Goal of the exercise –
Print the line that contains "法人営業（産業機械向け） (176, 2189)" and every line that follows it in the data below, ending with the final line; include nothing else.

Saved data entries
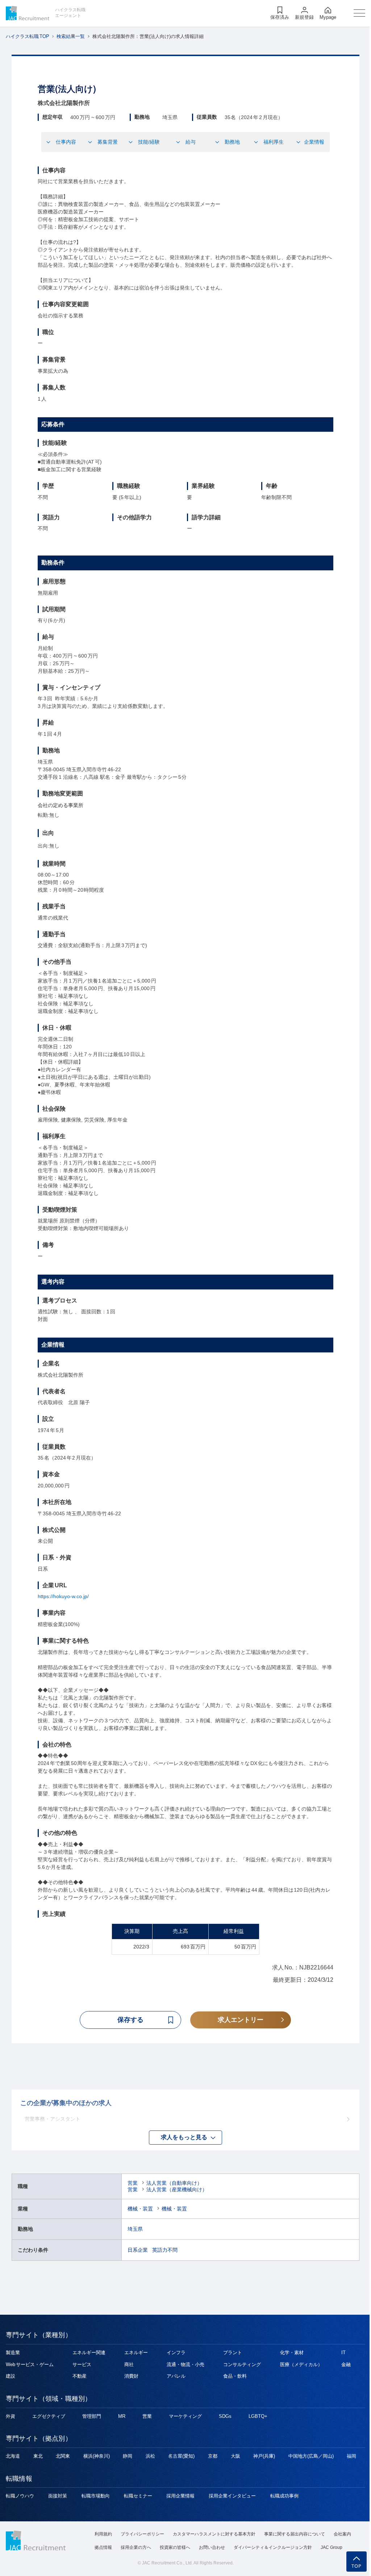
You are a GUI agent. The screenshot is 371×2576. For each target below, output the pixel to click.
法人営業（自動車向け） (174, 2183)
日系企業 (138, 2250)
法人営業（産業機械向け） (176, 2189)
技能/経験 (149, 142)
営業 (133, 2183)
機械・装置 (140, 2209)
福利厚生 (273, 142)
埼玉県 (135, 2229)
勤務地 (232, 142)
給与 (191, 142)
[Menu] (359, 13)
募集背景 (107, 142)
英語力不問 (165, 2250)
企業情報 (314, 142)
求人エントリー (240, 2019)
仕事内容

Task result –
法人営業（産業機械向け） (176, 2189)
技能/経験 (149, 142)
営業 (133, 2183)
機械・装置 (140, 2209)
福利厚生 (273, 142)
埼玉県 (135, 2229)
勤務地 (232, 142)
給与 (191, 142)
[Menu] (359, 13)
募集背景 (107, 142)
英語力不問 (165, 2250)
企業情報 (314, 142)
求人エントリー (240, 2019)
仕事内容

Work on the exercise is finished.